I have column of dtype objects which look ostensibly like lists:
import pandas as pd
import numpy as np
raw = '/******/*******/******/data.txt'
df = pd.read_csv(raw, sep='\t')
df.head()
id val_0 val_1 val_2 feat_0 feat_1 feat_2 \
0 a 2 0 2 2 2 0
1 b 1 -1 1 1 1 -2
2 c 0 -2 -2 0 2 1
3 d -1 1 -1 -1 1 -2
4 e -2 2 0 -2 0 2
objs_0 objs_1 \
0 [u'word_0', u'word_1', u'word_2'] [u'word_0', u'word_1', u'word_2']
1 [u'word_0', u'word_1', u'word_2'] [u'word_0', u'word_1', u'word_2']
2 [u'word_0', u'word_1', u'word_2'] [u'word_0', u'word_1', u'word_2']
3 [u'word_0', u'word_1', u'word_2'] [u'word_0', u'word_1', u'word_2']
4 [u'word_0', u'word_1', u'word_2'] [u'word_0', u'word_1', u'word_2']
objs_2
0 [u'word_0', u'word_1', u'word_2']
1 [u'word_0', u'word_1', u'word_2']
2 [u'word_0', u'word_1', u'word_2']
3 [u'word_0', u'word_1', u'word_2']
4 [u'word_0', u'word_1', u'word_2']
df['objs_0'].values
array(["[u'word_0', u'word_1', u'word_2']",
"[u'word_0', u'word_1', u'word_2']",
"[u'word_0', u'word_1', u'word_2']",
"[u'word_0', u'word_1', u'word_2']",
"[u'word_0', u'word_1', u'word_2']"], dtype=object)

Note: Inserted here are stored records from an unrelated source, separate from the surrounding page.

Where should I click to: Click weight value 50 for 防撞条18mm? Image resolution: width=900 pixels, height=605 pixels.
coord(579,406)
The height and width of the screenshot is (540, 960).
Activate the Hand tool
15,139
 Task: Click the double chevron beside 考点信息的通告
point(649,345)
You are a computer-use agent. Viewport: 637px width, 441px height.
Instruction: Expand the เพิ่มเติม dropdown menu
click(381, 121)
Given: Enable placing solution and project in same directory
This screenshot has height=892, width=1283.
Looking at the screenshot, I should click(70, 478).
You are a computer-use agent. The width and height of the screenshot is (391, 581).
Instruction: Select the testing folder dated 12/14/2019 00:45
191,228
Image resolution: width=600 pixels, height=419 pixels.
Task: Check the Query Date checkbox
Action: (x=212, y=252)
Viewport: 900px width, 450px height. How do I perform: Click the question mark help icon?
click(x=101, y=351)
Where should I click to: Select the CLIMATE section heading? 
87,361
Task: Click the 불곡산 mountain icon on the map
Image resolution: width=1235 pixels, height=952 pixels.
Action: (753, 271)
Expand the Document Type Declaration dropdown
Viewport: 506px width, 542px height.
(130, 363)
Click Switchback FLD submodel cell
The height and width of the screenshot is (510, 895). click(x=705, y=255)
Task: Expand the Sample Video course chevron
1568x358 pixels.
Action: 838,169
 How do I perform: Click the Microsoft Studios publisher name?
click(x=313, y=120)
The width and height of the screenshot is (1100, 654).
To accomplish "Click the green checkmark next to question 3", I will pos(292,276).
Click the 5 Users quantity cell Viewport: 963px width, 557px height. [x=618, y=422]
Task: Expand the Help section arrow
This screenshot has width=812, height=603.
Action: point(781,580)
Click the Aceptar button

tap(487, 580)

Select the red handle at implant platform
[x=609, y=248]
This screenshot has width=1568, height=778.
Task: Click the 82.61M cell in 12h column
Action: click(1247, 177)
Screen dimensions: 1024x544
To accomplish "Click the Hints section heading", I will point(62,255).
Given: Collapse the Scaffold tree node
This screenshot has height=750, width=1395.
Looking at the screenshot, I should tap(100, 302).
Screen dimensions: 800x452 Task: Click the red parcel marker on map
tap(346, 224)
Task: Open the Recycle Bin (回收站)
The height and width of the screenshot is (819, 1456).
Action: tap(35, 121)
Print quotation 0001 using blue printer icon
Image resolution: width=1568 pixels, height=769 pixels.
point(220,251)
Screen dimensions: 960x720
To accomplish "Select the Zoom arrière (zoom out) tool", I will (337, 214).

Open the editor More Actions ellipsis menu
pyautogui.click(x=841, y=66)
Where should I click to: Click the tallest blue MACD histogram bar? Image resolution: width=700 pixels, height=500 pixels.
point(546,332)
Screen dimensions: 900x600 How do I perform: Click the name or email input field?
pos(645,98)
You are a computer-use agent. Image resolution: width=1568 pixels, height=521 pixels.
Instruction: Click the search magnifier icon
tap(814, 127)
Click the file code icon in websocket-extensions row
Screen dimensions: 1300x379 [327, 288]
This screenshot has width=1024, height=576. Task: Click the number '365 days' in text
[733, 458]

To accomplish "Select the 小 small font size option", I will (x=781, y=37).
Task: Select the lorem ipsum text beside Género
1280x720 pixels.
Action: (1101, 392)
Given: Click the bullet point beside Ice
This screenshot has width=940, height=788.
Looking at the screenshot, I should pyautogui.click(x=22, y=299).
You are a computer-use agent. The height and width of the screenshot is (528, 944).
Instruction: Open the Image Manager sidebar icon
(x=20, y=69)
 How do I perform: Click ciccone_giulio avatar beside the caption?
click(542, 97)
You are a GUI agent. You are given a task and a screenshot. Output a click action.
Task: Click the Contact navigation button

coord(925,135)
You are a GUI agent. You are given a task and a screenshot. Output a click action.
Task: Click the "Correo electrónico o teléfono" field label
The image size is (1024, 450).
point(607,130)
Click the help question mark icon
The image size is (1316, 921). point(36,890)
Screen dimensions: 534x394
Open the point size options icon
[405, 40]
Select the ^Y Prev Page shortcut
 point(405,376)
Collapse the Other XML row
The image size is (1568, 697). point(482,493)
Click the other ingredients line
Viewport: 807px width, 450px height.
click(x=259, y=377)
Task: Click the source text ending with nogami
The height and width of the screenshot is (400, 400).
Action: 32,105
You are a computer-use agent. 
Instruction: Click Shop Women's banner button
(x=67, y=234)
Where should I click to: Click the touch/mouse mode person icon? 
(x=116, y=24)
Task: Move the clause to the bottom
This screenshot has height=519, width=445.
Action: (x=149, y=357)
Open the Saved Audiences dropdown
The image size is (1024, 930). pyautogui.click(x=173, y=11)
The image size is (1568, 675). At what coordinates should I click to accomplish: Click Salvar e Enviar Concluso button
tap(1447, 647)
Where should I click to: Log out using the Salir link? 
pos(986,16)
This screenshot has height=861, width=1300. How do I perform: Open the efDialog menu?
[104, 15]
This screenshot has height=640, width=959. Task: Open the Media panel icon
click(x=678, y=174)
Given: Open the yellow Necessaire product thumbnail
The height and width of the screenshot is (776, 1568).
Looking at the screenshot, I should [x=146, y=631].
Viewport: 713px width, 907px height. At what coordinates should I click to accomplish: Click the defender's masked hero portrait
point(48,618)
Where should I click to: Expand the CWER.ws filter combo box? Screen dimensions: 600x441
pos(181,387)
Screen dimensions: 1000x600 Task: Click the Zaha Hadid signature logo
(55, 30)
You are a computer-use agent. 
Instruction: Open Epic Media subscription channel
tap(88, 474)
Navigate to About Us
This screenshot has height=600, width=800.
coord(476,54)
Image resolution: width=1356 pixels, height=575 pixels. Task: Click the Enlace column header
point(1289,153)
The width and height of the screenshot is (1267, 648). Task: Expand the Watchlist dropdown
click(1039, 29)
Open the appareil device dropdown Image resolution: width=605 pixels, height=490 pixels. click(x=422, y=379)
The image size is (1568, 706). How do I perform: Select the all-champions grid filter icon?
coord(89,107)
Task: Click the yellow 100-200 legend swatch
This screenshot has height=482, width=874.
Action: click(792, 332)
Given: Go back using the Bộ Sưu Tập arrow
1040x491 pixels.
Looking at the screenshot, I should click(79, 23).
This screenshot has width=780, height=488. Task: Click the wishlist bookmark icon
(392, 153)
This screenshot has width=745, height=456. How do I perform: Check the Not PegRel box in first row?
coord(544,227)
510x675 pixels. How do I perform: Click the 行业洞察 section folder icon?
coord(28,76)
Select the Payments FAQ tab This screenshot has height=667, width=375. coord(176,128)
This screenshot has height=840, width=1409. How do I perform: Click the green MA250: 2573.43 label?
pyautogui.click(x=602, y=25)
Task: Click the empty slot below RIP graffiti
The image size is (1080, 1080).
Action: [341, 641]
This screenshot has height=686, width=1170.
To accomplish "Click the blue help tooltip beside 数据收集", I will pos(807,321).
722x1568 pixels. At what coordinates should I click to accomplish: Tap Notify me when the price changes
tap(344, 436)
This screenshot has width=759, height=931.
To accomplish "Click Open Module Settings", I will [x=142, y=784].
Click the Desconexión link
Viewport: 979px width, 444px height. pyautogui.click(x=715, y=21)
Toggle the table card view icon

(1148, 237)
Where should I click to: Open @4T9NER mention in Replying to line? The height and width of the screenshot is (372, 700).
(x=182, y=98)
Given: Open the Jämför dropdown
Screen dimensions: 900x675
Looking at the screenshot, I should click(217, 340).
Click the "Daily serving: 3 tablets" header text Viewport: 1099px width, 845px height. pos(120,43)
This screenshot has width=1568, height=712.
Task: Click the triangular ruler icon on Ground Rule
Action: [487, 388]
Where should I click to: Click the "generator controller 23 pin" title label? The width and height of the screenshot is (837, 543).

Ultimately, I need to convert this df to "long" format, and I want to run to run this using the code here: pandas: When cell contents are lists, create a row for each element in the list
But the problem is that I cannot convert these strings to lists.
I have already tried:
df['objs_0'] = df['objs_0'].apply(lambda row: list(row))
df['objs_0']
But this just breaks the entire string up by character. Also, my "string lists" are of unpredictable length, so I cannot rely on the str.partition() method. Any help on this would be greatly appreciated!